We expect that any person making Henry’s decision in similar, future bets will eventually lose more money than any person making Tina’s decision.
This example shows two points:
“success” is generally not a good criterion to judge a decision under uncertainty; success can be the pure outcome of luck, not of smarts
even if there is no method to determine which decision is successful, there is a method to determine which decision is rational or optimal, given the particular gains, losses, and uncertainties involved in the decision problem
We had a glimpse of this method in our introductory scenarios.
Let us emphasize, however, that we are not giving up on “success”, or trading it for “optimality”. Indeed we’ll find that Decision Theory automatically leads to the successful decision in problems where uncertainty is not present or is irrelevant. It’s a win-win. It’s important to keep this point in mind:
We shall later witness this fact with our own eyes, and will take it up again in the discussion of some misleading techniques to evaluate machine-learning algorithms.
2.4 Decision Theory
So far we have mentioned that Decision Theory has the following features:
it tells us what’s optimal and, when possible, what’s successful
it takes into consideration decisions, consequences, costs and gains
it is able to deal with uncertainties
What other kinds of features should we demand from it, in order to be applied to as many kinds of decision problems as possible, and to be relevant for data science?

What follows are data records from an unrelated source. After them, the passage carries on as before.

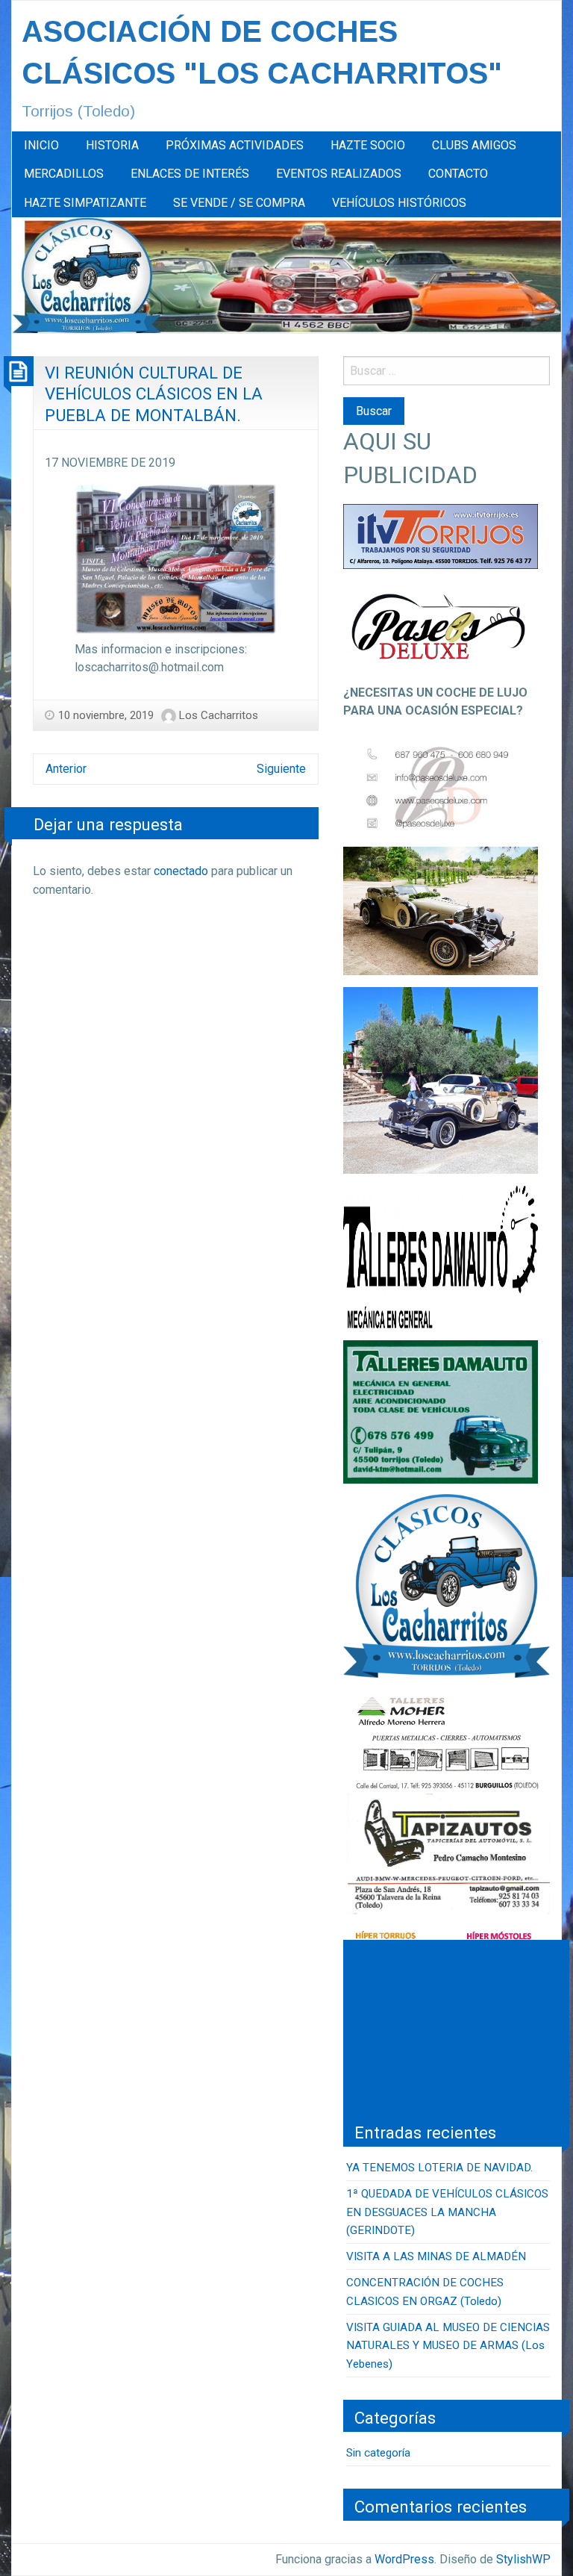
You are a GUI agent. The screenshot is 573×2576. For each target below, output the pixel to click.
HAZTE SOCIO (368, 145)
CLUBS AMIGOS (474, 145)
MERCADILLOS (64, 174)
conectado (181, 871)
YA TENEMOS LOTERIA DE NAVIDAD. (439, 2167)
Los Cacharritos (218, 715)
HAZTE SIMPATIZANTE (85, 203)
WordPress (404, 2559)
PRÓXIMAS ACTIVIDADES (235, 145)
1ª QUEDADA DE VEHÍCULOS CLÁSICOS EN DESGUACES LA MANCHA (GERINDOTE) (447, 2212)
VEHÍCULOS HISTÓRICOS (399, 203)
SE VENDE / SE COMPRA (239, 203)
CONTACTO (458, 174)
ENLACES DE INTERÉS (190, 174)
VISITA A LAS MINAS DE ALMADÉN (436, 2256)
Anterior (66, 769)
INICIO (41, 145)
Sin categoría (378, 2453)
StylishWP (523, 2559)
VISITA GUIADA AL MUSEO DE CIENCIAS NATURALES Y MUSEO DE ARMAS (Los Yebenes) (448, 2346)
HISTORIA (112, 145)
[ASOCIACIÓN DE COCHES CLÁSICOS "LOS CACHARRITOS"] (286, 274)
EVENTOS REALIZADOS (338, 174)
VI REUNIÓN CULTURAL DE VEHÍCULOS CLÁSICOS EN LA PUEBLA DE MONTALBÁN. (154, 394)
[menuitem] (41, 145)
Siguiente (281, 769)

If we find an optimal decision in regards to some outcome, it may still happen that the decision can be realized in several ways that are equivalent in regard to the outcome, but inequivalent in regard to time or resources. In the assembly-line scenario, for example, the decision
discard
could be carried out by burning, recycling, and so on. We thus face a decision within a decision. In general, a decision problem may involve several decision sub-problems, in turn involving decision sub-sub-problems, and so on.In data science, a common engineering goal is to design and build an automated or AI-based device capable of making an optimal decision in a specific kind of uncertain situations. Think for instance of an aeronautic engineer designing an autopilot system, or a software company designing an image classifier.

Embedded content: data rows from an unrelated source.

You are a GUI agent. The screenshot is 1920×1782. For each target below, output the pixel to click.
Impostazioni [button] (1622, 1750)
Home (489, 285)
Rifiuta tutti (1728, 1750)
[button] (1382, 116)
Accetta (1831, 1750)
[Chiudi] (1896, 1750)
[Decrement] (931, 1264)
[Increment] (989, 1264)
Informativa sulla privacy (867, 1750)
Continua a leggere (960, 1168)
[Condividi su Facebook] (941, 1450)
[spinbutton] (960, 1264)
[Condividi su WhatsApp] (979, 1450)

Decision Theory turns out to meet these two demands too, thanks to the following features:
it is susceptible to recursive, sequential, and modular application
it can be used not only for human decision-makers, but also for automated or AI devices
Decision Theory has a long history, going back to Leibniz in the 1600s and partly even to Aristotle in the −300s, and appearing in its present form around 1920–1960. What’s remarkable about it is that it is not only a framework, but the framework we must use. A logico-mathematical theorem shows that any framework that does not break basic optimality and rationality criteria has to be equivalent to Decision Theory. In other words, any “alternative” framework may use different technical terminology and rewrite mathematical operations in a different way, but it boils down to the same notions and operations of Decision Theory. So if you wanted to invent and use another framework, then either (a) it would lead to some irrational or illogical consequences, or (b) it would lead to results identical to Decision Theory’s. Many frameworks that you are probably familiar with, such as optimization theory or Boolean logic, are just specific applications or particular cases of Decision Theory.
Thus we list one more important characteristic of Decision Theory:
- it is normative
Normative contrasts with descriptive. The purpose of Decision Theory is not to describe, for example, how human decision-makers typically make decisions. Because human decision-makers typically make irrational, sub-optimal, or biased decisions. That’s exactly what we want to avoid and improve!